Investing in the systems that sustain peace
Political settlements must therefore be accompanied by investments in the institutions and community-based infrastructures that sustain peace. This includes supporting civil society organizations, women-led networks, local peacebuilders, and community initiatives. Together, these investments strengthen social cohesion, promote dialogue, and address grievances before they escalate into conflict. If women remain underrepresented in peace negotiations because of a perceived shortage of qualified candidates, then the solution is not exclusion – it is investment. Investing in women’s leadership, mediation skills, and participation is essential, as is investing in the institutions and social structures that sustain peace.
The deepening connections between climate, peace, and security further highlight the importance of investing in resilience. Across Africa, climate adaptation, sustainable livelihoods, and responsible natural resource management can reduce vulnerabilities, strengthen communities, and contribute to long-lasting stability. Climate action is therefore not only an environmental imperative – it is also a powerful instrument for conflict prevention and sustainable development.
This vision aligns closely with both the SDGs and the aspirations of the African Union’s Agenda 2063. Neither framework can be achieved without peace – and peace cannot be sustained without development, human rights, and inclusive governance. Together, they provide a roadmap for addressing the interconnected challenges of inequality, insecurity, exclusion, and environmental vulnerability.

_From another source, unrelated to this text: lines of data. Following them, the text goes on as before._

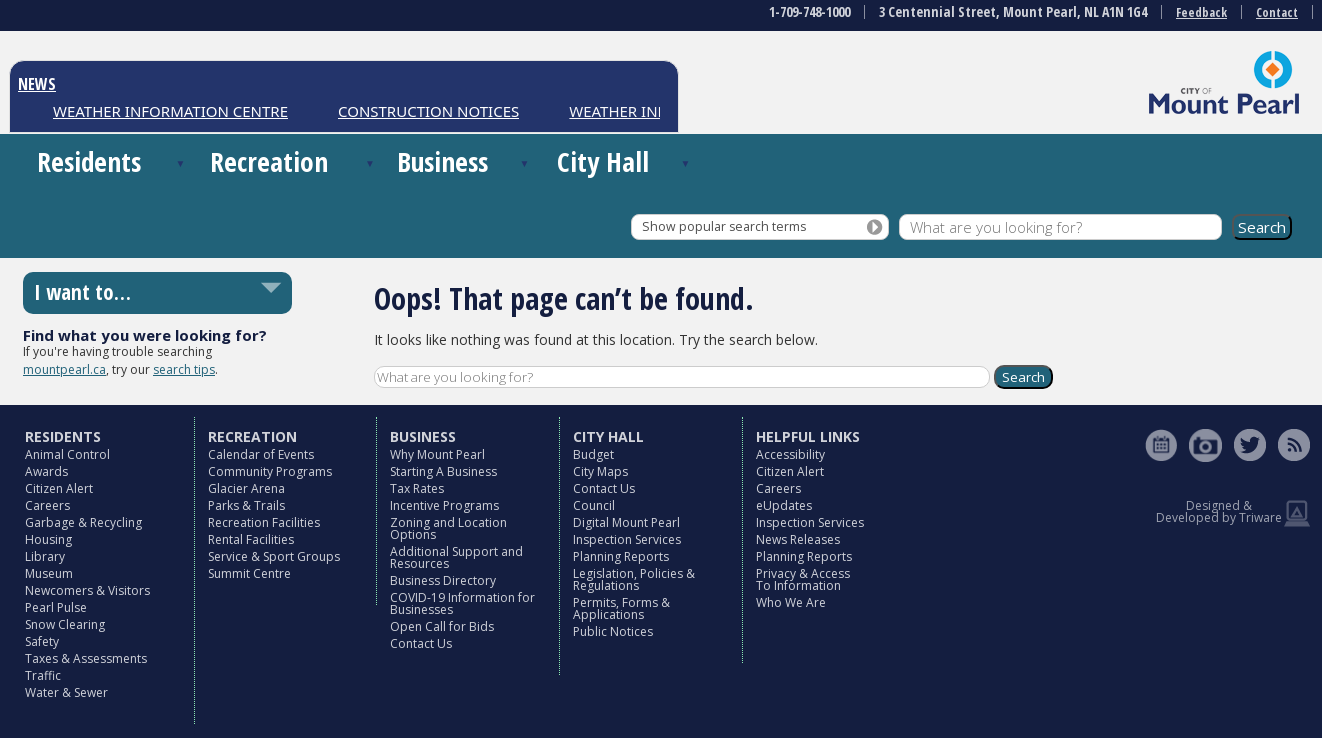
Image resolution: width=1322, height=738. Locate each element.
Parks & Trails (246, 505)
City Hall (603, 161)
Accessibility (790, 454)
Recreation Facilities (264, 522)
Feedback (1201, 12)
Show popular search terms (724, 226)
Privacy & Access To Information (803, 579)
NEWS (37, 84)
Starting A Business (443, 471)
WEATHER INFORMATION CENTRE (170, 111)
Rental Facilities (251, 539)
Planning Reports (621, 556)
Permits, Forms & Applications (621, 608)
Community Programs (270, 471)
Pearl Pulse (56, 607)
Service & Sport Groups (274, 556)
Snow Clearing (65, 624)
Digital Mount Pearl (626, 522)
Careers (47, 505)
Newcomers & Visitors (87, 590)
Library (45, 556)
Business (442, 161)
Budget (593, 454)
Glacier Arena (246, 488)
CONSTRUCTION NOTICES (428, 111)
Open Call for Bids (442, 626)
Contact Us (421, 643)
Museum (49, 573)
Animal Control (67, 454)
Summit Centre (249, 573)
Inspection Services (627, 539)
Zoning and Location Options (448, 528)
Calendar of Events (261, 454)
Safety (42, 641)
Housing (48, 539)
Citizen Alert (59, 488)
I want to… (82, 292)
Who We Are (791, 602)
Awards (46, 471)
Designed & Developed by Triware (1219, 511)
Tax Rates (417, 488)
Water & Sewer (66, 692)
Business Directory (443, 580)
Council (594, 505)
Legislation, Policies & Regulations (634, 579)
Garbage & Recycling (83, 522)
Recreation (269, 161)
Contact (1277, 12)
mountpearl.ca (64, 369)
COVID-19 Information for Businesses (462, 603)
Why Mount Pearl (437, 454)
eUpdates (784, 505)
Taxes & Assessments (86, 658)
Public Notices (613, 631)
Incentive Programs (444, 505)
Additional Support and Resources (456, 557)
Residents (89, 161)
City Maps (600, 471)
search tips (184, 369)
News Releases (798, 539)
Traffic (43, 675)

My experience has taught me that peace, human rights, and development are inseparable. Too often, these agendas are pursued through separate institutions, funding streams, and policy frameworks, even though they are deeply interconnected. Sustainable peace requires an integrated approach that places human dignity at its center. When communities are empowered, rights protected, institutions trusted, and opportunities expanded, peace becomes more than the absence of violence. It becomes the foundation for resilience, stability, shared prosperity, and hope for future generations.